Each one on my short list is a unique expression of its keeper, but our shared passion is a love of the written word.  At one time or another, each of the blogs I follow have inspired my own words, as I believe mine, at times, has inspired theirs.

My friend Linda’s latest post at The Task At Hand inspired me today to select a Lenten anthem to listen to daily for the sheer joy it will bring me.  I chose an eighties pop song released by the Norwegian band A-ha, a song that holds special meaning in my life.

My favorite line in the song  — “Say after me… It’s no better to be safe than sorry” —  are words I must take to heart.  And in fact, a few times in my life, I’ve given up safe to avoid being sorry.  One time occurred just as this song was flying high on the music charts in late 1985, when I was slowly teetering off the edge of my own safe world to the riskier world of what has become the loving home of my second marriage.

I hear the song’s opening beats and I feel better instantly.  It wipes away clouds and shines me with hope.  And my hope during Lent is that by keeping daily company with this song, I will be empowered to become who I wish to be and what I wish my writing to become.   Like an apple a day that keeps the doctor away, I pray that my Lenten Anthem will become good spiritual medicine in supplanting negative voices of doubt with positive messages of ‘can-do”.

The original music video, featured above, won six awards at the 1986 MTV Video Music Awards.  The story it tells holds a powerful Lenten message, as it depicts a cartoon fighting to become real.  And becoming real, becoming our true selves before God, is what Lent is all about.   We give up something say —  or we take on some practice.  But all the giving up and taking on is done in order to know who we are and who we are not  — and importantly, to know whose we are and are not  — and to discover our current weight on the scale of  Reality.  As one of my favorite authors, Frederick Buechner, writes,

“During Lent, Christians are supposed to ask one way or another what it means to be themselves.”

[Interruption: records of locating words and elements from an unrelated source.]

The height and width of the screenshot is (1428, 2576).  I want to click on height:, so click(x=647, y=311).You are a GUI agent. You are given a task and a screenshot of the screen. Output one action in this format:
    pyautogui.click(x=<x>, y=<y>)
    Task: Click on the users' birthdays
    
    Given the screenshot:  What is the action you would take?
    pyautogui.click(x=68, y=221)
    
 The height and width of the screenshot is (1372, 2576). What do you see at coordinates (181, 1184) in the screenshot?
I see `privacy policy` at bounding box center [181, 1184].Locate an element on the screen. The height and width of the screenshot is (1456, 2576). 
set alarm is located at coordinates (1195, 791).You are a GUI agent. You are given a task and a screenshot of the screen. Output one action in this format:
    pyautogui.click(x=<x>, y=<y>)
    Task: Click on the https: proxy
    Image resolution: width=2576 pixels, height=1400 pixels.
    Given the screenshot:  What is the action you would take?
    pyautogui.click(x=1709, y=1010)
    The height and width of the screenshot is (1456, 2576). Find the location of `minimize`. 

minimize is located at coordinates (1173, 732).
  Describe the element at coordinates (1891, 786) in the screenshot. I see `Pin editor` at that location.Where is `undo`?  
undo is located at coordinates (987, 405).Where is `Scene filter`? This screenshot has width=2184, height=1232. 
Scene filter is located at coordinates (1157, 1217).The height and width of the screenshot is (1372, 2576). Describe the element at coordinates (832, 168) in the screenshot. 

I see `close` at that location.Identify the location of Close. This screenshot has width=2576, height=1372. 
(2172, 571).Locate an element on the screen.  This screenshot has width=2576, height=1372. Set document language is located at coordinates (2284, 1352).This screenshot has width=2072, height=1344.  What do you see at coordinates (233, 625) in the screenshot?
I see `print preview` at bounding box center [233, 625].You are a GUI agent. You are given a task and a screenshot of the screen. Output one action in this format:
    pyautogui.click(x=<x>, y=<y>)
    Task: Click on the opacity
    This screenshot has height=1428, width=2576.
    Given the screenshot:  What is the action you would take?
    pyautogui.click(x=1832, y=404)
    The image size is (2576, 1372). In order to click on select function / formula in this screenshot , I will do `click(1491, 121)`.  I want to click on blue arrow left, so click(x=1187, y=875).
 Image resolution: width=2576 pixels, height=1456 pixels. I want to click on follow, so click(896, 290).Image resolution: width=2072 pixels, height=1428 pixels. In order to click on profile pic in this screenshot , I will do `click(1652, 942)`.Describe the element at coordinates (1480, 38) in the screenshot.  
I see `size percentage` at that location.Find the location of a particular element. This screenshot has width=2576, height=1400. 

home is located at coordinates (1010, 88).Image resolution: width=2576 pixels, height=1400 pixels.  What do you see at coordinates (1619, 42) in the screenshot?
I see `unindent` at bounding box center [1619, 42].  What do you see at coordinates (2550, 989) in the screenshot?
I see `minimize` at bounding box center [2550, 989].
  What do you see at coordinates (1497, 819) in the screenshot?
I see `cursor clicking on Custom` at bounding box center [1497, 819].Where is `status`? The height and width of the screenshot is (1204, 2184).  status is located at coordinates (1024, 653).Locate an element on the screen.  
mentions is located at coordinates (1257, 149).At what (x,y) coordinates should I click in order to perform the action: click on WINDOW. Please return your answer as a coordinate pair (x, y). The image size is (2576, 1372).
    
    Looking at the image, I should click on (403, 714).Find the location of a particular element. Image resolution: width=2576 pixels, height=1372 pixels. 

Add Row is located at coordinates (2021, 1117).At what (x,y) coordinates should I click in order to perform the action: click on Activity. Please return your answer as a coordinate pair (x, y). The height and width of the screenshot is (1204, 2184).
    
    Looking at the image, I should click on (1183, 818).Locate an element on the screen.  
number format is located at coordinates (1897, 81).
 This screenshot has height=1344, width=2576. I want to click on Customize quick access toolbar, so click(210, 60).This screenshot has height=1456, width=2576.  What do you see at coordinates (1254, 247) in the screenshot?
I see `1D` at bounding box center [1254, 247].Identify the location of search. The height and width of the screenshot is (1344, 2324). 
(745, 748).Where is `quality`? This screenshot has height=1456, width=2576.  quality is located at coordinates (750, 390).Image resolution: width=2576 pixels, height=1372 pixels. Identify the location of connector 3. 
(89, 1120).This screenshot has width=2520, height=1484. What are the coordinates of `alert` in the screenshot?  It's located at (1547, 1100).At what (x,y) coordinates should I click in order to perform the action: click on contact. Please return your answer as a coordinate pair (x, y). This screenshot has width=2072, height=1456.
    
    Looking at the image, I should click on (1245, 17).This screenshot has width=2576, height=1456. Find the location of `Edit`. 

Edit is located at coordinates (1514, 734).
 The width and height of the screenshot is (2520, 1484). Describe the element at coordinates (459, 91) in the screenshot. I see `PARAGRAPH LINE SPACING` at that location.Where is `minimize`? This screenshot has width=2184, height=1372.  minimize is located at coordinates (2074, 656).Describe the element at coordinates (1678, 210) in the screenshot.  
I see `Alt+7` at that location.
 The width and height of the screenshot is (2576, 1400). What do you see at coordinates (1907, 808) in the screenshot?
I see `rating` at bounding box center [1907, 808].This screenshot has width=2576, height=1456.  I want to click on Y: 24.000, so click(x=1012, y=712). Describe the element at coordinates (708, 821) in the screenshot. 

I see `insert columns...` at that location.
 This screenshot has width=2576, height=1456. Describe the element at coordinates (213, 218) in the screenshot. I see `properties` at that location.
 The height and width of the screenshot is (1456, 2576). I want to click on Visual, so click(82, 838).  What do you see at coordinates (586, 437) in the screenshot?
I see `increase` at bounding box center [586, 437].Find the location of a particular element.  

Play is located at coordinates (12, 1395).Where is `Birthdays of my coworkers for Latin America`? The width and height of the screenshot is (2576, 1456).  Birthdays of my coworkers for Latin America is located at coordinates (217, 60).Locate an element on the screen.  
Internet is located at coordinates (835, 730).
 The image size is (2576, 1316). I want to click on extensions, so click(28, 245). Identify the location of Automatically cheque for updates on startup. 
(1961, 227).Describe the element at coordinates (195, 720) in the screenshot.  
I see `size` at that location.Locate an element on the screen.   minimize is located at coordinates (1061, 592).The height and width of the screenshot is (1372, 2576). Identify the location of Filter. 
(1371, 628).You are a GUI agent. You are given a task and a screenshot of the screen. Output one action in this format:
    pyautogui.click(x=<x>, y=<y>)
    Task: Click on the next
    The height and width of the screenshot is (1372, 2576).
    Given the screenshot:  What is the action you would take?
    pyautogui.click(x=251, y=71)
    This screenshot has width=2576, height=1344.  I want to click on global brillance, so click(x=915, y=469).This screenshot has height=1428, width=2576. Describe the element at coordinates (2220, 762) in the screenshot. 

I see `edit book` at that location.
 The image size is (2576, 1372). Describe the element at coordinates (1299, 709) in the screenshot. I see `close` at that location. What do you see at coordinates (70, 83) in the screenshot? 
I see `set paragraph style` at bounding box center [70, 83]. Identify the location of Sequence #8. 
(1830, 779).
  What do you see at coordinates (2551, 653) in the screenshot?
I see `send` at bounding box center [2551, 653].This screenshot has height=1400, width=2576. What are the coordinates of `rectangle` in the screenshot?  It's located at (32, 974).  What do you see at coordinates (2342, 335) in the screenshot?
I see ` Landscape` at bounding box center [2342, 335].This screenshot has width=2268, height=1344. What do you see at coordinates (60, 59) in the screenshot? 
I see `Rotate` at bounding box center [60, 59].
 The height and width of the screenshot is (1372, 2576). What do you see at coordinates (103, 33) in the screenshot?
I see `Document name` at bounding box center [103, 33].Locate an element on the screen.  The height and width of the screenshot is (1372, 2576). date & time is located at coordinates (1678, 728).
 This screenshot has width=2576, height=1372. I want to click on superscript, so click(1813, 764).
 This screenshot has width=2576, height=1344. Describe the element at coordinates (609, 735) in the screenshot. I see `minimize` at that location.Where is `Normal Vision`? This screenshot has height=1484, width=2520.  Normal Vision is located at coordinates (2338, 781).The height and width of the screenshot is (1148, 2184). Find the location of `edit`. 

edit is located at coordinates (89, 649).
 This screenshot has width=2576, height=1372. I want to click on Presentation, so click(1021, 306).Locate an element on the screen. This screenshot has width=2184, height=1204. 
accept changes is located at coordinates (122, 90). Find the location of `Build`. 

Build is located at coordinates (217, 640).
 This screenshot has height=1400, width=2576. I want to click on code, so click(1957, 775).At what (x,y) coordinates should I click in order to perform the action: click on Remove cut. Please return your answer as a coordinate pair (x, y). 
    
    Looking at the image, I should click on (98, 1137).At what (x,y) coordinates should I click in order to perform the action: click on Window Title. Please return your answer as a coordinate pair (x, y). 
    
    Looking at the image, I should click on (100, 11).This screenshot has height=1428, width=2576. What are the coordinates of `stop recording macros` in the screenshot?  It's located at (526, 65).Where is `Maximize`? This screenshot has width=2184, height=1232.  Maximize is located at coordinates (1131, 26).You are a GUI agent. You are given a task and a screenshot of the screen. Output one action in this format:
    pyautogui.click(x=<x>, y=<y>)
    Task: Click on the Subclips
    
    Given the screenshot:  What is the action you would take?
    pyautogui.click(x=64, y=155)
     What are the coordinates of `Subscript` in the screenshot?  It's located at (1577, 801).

Lent invites us to put down all of our props and take off  — or in some cases, pry off —  all of our masks so that we once again become  true to our own reality, so that we can breathe free again, so that without constraints, nothing gets in the way between us and a God called Reality, to borrow that God-word used so often by Evelyn Underhill.

Rather than give up something this Lenten season I choose to Take On Me.